[УСЛОВИЕ ЗАДАНИЯ]:
Определите, согласуются ли с приведенным ниже отрывком следующие утверждения: 1. Пишущий участвовал в событиях 14 декабря 1825 года. 2. Воспоминания переносят читателя во времена Николая I. 3. Воспоминания ведут читателя в Сибирь и на Кавказ. Для каждого утверждения ответьте «да» или «нет» и приведите решающие слова отрывка точной цитатой.

Может показаться странным и, пожалуй, самонадеянным издавать свои "Воспоминания" или, все то же, свою жизнь ничего не значащему человеку.
Но если этот человек родился в первых годах этого столетия и еще живет в последней его четверти, то это показывает, что он довольно жил, а если к этому он много испытал и много видел и размышлял о проходивших перед его глазами необыденных явлениях, уже ставших историей, то думаю, что "Воспоминания" такого, хотя ничтожного, человека могут показаться небезынтересными для людей мыслящих и любознательных.
Они небезынтересны уже потому, что перенесут читателя во времена Александра I, теперь уже довольно отдаленные, напомнят несколько о людях той эпохи, познакомят несколько с духом того времени, с тогдашним воспитанием в казенных учебных заведениях, с несчастным происшествием 14 декабря 1825 года, в котором пишущий, к несчастию, был самым фанатическим участником. Затем перенесут его в мрачно-уединенные казематы Петропавловской крепости и в отдаленные страны Сибири и Кавказа, в среду людей всех слоев общества. В "Воспоминаниях" этих читатель также увидит, как люди с прекрасными чувствами и стремлениями, мгновенно выступившие на политическое поприще и также мгновенно, хотя и не бесследно, исчезнувшие, могли сознательно усвоить и принять коварное иезуитское правило: цель освящает средства.

Записи из набора данных
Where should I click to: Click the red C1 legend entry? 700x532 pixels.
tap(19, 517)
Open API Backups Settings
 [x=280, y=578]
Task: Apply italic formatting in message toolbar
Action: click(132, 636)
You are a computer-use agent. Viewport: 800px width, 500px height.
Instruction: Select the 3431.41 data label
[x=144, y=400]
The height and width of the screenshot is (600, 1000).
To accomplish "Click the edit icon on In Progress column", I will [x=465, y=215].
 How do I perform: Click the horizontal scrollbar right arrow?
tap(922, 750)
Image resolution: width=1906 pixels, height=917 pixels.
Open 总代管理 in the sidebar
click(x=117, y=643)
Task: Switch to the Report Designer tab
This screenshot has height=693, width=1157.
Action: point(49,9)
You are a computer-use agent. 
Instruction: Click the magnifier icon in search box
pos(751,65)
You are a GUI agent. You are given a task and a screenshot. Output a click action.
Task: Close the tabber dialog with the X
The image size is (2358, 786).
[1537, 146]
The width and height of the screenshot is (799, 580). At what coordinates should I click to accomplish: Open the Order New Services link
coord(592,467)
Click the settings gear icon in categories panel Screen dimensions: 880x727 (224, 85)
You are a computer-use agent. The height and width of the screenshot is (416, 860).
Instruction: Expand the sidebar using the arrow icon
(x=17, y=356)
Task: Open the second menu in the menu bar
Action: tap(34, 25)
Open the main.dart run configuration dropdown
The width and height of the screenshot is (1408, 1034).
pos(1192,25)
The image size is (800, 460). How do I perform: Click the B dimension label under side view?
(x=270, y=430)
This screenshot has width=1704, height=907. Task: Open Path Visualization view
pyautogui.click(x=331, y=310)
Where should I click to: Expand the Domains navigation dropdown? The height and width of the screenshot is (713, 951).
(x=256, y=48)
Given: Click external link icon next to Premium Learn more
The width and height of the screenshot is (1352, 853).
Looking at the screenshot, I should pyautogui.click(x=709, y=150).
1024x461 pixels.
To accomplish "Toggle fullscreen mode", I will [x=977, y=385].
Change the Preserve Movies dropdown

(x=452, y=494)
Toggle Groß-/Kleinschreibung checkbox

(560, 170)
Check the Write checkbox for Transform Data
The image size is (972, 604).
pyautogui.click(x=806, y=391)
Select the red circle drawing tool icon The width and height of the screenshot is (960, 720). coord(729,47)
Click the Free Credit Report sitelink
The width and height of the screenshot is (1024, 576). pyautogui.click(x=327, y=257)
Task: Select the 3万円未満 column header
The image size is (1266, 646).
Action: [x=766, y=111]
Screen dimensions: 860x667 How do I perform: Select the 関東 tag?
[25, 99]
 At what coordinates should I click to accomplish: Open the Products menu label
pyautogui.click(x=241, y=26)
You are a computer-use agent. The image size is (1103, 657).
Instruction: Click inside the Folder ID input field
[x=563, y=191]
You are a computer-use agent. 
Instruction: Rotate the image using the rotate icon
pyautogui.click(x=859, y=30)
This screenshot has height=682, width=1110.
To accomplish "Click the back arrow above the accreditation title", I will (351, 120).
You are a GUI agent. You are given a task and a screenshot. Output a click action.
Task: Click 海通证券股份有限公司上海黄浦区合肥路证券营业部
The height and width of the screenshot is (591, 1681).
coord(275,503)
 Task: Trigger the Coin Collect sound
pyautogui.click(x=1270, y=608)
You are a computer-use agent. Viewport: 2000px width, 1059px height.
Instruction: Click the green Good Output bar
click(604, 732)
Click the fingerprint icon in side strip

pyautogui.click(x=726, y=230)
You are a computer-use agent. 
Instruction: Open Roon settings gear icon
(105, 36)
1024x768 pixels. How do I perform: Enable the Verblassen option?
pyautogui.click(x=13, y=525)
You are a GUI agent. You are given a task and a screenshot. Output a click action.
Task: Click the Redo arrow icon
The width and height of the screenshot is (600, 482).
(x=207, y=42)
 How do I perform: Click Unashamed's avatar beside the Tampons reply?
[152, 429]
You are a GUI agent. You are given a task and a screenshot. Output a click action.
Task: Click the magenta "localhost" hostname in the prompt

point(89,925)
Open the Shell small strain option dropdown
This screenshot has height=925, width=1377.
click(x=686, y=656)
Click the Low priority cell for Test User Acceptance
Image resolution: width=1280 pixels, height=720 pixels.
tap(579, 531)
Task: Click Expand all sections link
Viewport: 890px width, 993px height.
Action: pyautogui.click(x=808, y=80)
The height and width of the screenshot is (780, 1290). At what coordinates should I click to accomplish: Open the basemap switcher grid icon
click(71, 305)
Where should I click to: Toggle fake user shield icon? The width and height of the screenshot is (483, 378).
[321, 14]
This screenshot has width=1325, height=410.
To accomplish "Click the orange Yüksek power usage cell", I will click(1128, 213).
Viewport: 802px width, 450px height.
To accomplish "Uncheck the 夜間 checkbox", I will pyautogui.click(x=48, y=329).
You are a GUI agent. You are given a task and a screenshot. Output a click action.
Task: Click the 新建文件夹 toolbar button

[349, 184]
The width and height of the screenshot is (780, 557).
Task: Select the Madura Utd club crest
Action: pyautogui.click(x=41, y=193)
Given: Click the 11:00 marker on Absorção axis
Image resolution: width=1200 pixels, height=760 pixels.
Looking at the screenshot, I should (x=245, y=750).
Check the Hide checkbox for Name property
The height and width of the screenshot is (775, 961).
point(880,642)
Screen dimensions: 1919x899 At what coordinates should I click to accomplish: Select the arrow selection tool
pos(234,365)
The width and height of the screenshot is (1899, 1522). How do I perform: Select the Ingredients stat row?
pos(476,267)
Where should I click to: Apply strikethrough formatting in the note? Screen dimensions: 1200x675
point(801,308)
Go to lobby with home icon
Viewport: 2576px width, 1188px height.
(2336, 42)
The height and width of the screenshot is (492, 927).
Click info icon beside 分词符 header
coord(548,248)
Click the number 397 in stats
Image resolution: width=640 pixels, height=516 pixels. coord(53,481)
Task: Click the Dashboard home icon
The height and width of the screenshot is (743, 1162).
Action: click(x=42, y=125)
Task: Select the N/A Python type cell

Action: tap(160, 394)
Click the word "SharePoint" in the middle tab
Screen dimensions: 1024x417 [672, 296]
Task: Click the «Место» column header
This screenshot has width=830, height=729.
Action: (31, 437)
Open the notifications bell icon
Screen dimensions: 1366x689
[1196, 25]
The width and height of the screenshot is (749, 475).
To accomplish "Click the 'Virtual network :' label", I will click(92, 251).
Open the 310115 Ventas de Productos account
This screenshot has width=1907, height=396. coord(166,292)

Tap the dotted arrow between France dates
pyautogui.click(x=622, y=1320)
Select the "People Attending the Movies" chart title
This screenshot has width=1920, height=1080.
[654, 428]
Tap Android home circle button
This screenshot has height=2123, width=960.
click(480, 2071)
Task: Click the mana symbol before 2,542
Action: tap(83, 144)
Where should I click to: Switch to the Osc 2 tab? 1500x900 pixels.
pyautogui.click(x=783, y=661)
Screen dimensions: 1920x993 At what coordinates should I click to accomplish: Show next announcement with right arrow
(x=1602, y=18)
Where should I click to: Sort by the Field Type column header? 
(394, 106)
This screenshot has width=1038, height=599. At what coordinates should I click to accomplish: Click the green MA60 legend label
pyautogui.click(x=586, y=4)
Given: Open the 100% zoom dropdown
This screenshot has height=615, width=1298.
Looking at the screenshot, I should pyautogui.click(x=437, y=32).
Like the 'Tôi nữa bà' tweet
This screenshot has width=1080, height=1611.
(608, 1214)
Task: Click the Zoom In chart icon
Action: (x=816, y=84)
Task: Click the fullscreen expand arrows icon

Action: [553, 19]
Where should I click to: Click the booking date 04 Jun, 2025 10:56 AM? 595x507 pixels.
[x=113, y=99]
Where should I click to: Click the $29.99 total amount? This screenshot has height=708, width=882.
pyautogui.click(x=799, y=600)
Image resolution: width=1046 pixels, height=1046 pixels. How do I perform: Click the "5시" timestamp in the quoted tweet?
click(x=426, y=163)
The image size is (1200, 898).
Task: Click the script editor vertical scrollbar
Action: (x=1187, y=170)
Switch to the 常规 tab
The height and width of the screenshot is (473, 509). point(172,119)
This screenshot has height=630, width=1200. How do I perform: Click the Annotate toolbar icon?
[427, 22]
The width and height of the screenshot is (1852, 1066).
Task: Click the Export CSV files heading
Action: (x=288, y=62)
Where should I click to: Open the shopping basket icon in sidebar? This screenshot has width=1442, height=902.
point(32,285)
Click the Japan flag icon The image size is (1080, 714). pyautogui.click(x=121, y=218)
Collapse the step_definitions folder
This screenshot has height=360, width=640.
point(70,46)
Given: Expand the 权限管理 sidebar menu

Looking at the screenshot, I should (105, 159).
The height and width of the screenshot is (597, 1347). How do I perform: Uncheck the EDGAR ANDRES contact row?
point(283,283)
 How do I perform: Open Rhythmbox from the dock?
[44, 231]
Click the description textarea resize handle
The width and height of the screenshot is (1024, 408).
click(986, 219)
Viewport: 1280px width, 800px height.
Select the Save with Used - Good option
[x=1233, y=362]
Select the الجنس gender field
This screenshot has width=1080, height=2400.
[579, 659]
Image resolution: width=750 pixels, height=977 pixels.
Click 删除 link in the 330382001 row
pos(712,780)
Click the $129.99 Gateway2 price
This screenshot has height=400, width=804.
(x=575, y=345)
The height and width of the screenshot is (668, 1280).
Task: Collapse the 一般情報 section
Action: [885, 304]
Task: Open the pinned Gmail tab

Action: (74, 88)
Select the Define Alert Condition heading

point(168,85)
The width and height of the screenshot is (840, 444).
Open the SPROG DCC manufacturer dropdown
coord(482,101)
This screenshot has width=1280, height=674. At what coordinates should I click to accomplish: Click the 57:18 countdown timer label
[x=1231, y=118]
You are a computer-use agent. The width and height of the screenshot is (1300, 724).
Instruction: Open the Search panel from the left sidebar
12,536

[ПОЛЕ ОТВЕТА]:
1. Да: «в котором пишущий, к несчастию, был самым фанатическим участником».
2. Нет: «перенесут читателя во времена Александра I».
3. Да: «в отдаленные страны Сибири и Кавказа».